EXERCISE DIRECTIONS: Text only, exactly as given: reproduce the entries below without their pictures.

DATA RECORDS:
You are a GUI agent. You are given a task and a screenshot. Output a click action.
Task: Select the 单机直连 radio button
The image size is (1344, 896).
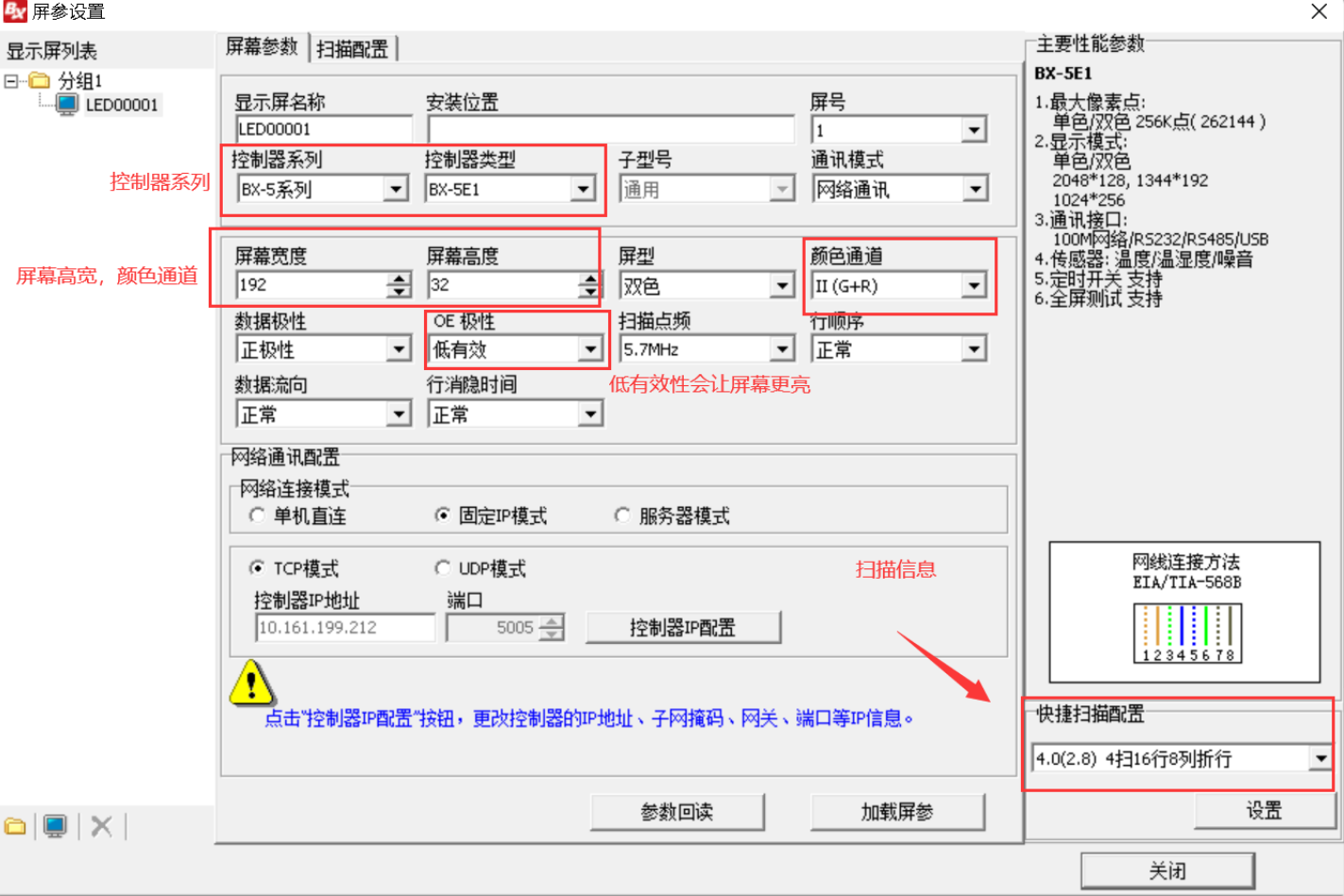(x=257, y=516)
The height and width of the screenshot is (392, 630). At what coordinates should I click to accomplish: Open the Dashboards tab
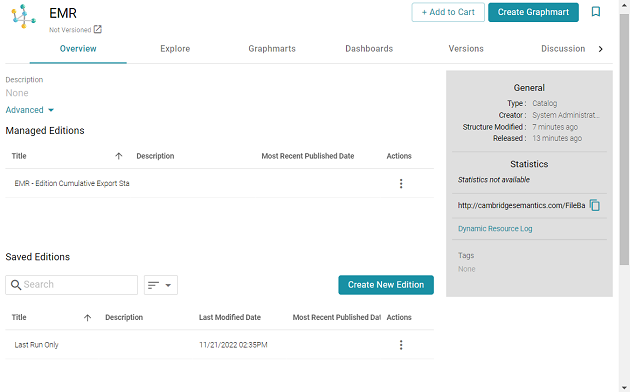click(x=369, y=49)
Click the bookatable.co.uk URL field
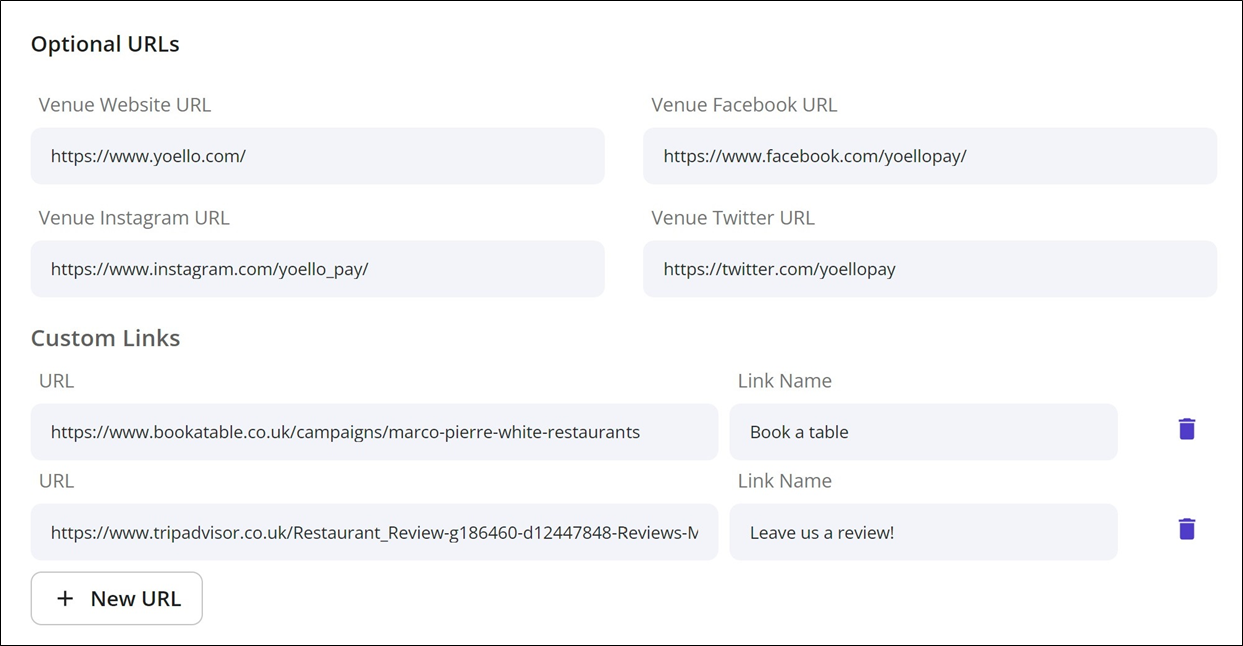Viewport: 1243px width, 646px height. click(x=374, y=432)
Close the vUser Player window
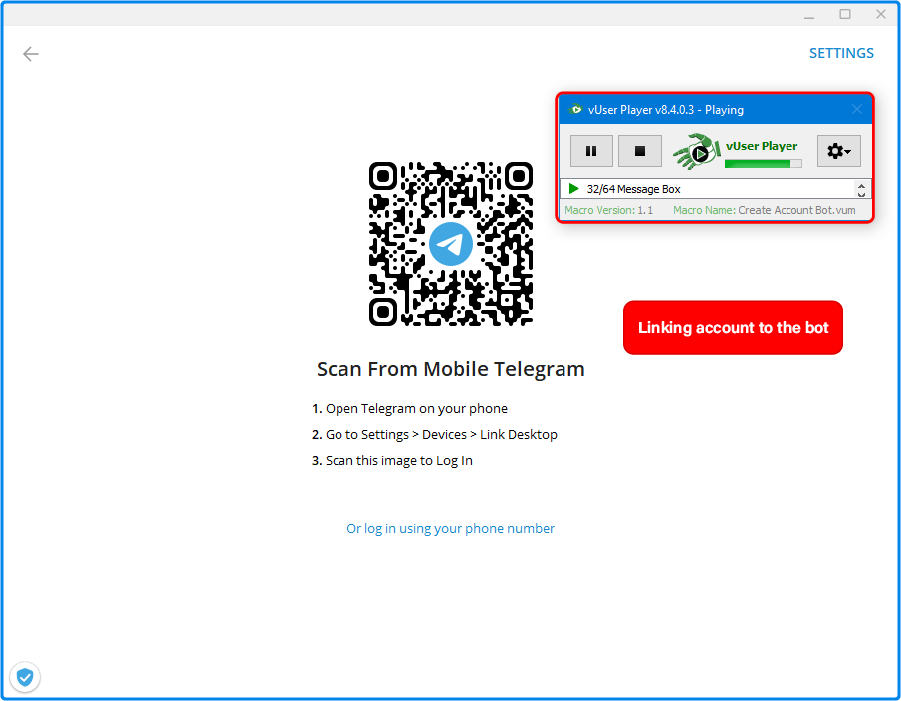 [x=857, y=109]
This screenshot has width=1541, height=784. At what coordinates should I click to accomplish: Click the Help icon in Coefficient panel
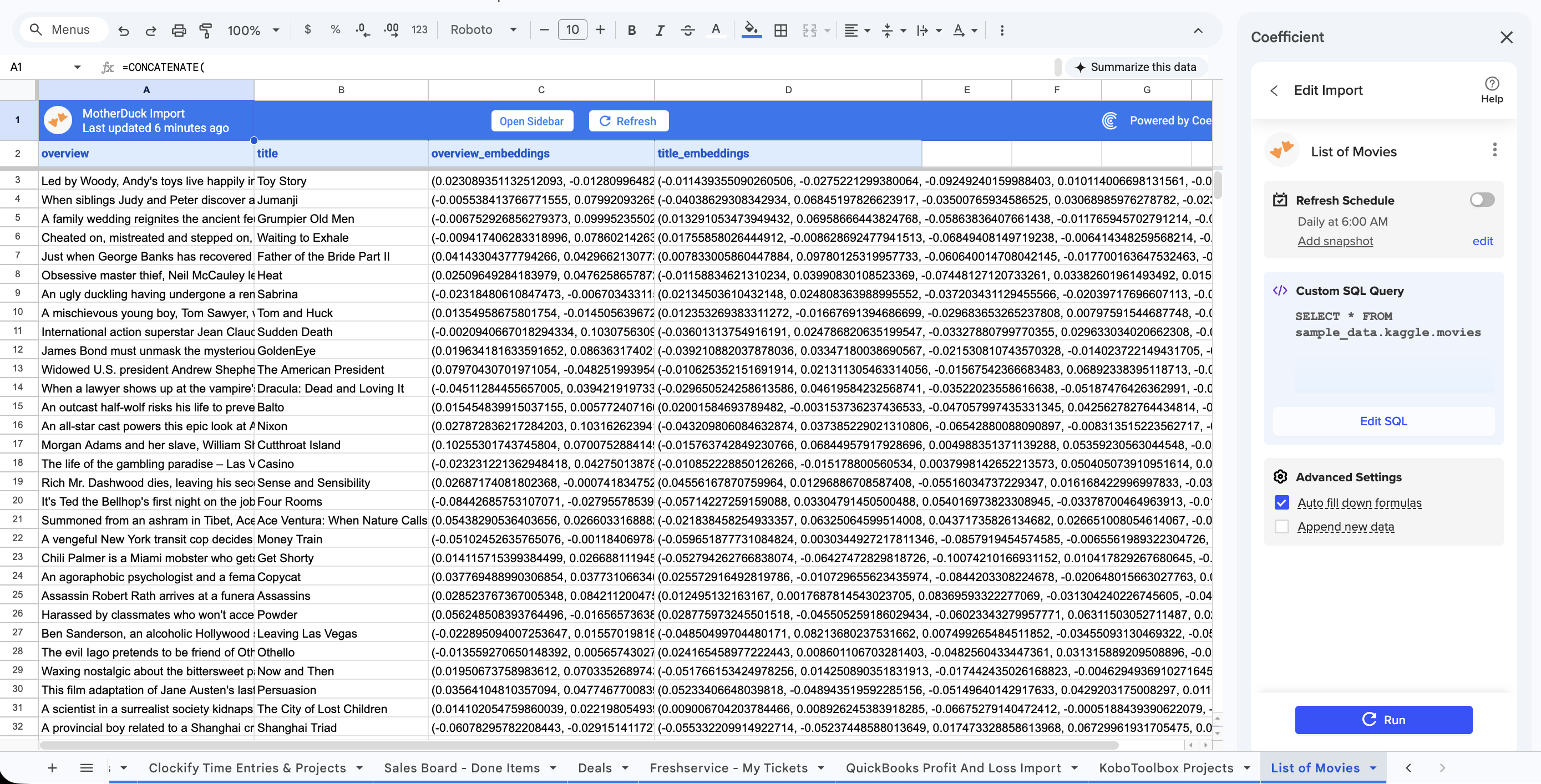tap(1491, 90)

ANSWER TO THIS TASK:
You are a GUI agent. You are given a task and a screenshot. Output a click action.
Task: Select the 单机直连 radio button
The image size is (1344, 896).
(x=257, y=516)
The height and width of the screenshot is (392, 630). At what coordinates should I click to accomplish: Open the Dashboards tab
click(x=369, y=49)
Click the bookatable.co.uk URL field
Viewport: 1243px width, 646px height. click(x=374, y=432)
Close the vUser Player window
 [x=857, y=109]
This screenshot has width=1541, height=784. At what coordinates should I click to accomplish: Click the Help icon in Coefficient panel
tap(1491, 90)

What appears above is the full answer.